“El hombre está disfrazado; su historia es la historia de sus pretextos, de sus fingimientos”.
André Gide
En 1971 vio la luz la novela Being There del escritor polaco-estadounidense Jerzy Kosinski. Traducida como Desde el jardín, fue llevada a la pantalla en 1979 por Hal Ashby, con la actuación memorable de Peter Sellers en el papel del personaje principal, encarnando al jardinero Chance/“Chauncey Gardiner”.
Han pasado muchos años de aquella vez que vi la película en un viejo cine de La Plata. Sí recuerdo en compañía de quien la vi, nada más ni nada menos que con el querido y entrañable Pedro Arellano, compañero de la vida y de causa. Hacia él mi recuerdo afectuoso: seguramente desde algún lugar del universo estará iluminándonos como lo hizo en vida. El cine era una de sus debilidades y también el motivo perfecto para una comida y unos vinos que acompañaban la reflexión indispensable luego de cada oportunidad de compartir, entre otras cosas, una película.
Haciendo memoria, añorando a esos compañeros que no están, recupero impresiones, sensaciones, conceptos de aquel film maravilloso, una ficción increíble creada por Kosinski, pero aún más encarnada por Sellers. Siempre me ha pasado que no puedo escapar a la disrupción entre libro y film, cosa que no experimenté en este caso.

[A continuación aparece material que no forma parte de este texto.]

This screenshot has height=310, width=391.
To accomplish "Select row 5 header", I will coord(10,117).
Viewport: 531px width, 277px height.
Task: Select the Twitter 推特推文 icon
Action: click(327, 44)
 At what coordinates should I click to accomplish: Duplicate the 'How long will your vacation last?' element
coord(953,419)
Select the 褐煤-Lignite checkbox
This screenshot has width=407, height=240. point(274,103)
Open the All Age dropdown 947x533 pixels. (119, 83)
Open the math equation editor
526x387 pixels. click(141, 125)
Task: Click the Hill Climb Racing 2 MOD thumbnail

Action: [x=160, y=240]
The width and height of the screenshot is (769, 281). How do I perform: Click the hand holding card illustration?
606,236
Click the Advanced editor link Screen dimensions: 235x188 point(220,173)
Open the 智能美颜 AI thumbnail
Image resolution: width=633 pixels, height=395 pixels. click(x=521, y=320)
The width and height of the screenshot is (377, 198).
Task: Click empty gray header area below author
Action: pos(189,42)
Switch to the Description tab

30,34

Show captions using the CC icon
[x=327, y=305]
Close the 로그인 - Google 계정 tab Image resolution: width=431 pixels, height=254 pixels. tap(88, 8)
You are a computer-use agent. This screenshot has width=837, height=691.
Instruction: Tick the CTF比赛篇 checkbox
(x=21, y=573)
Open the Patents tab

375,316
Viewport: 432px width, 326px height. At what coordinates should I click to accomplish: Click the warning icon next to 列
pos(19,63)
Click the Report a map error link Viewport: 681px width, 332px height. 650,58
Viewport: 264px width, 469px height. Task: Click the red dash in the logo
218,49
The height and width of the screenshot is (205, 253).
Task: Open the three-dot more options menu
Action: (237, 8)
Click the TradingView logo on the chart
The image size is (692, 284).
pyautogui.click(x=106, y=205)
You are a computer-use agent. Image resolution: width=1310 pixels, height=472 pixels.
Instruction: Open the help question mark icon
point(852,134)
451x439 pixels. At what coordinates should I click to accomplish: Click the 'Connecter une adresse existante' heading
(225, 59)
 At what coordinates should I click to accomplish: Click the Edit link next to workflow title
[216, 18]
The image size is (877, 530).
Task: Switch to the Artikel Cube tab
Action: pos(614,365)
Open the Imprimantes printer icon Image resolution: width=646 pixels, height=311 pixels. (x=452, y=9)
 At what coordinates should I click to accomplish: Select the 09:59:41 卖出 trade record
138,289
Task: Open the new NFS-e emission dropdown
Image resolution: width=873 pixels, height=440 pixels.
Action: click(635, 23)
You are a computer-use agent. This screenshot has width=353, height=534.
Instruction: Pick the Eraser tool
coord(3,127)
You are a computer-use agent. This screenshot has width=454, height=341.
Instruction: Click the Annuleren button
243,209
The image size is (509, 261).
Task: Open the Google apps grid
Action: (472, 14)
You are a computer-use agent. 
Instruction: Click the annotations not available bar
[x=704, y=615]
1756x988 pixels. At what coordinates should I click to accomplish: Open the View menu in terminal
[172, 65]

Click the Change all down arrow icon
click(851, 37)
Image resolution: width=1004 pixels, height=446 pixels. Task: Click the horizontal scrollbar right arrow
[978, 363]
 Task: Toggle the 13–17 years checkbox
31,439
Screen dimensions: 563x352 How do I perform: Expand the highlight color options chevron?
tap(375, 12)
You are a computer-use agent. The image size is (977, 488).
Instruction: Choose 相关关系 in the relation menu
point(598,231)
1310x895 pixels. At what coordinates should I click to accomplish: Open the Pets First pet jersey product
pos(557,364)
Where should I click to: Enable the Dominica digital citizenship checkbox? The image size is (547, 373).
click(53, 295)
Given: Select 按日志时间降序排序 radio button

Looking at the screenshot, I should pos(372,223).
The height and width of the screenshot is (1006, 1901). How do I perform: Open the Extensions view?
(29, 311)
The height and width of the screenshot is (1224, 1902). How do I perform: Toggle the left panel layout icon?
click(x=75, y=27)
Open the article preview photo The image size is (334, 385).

Seguramente podrán hallarla en Netflix, desde ya una recomendable tarea.
Escapa al motivo de esta reflexión detallar el argumento de la historia; solo vale destacar al respecto que el personaje Chance, además de sus conocimientos de jardinería, se agota en lo que “ha visto”, lo que “ve” en la televisión, lo que no es óbice para transformarse, accidente de por medio, en un personaje que de la mañana a la noche se transforma también por accidente en una referencia conceptual hasta del presidente de los EE.UU.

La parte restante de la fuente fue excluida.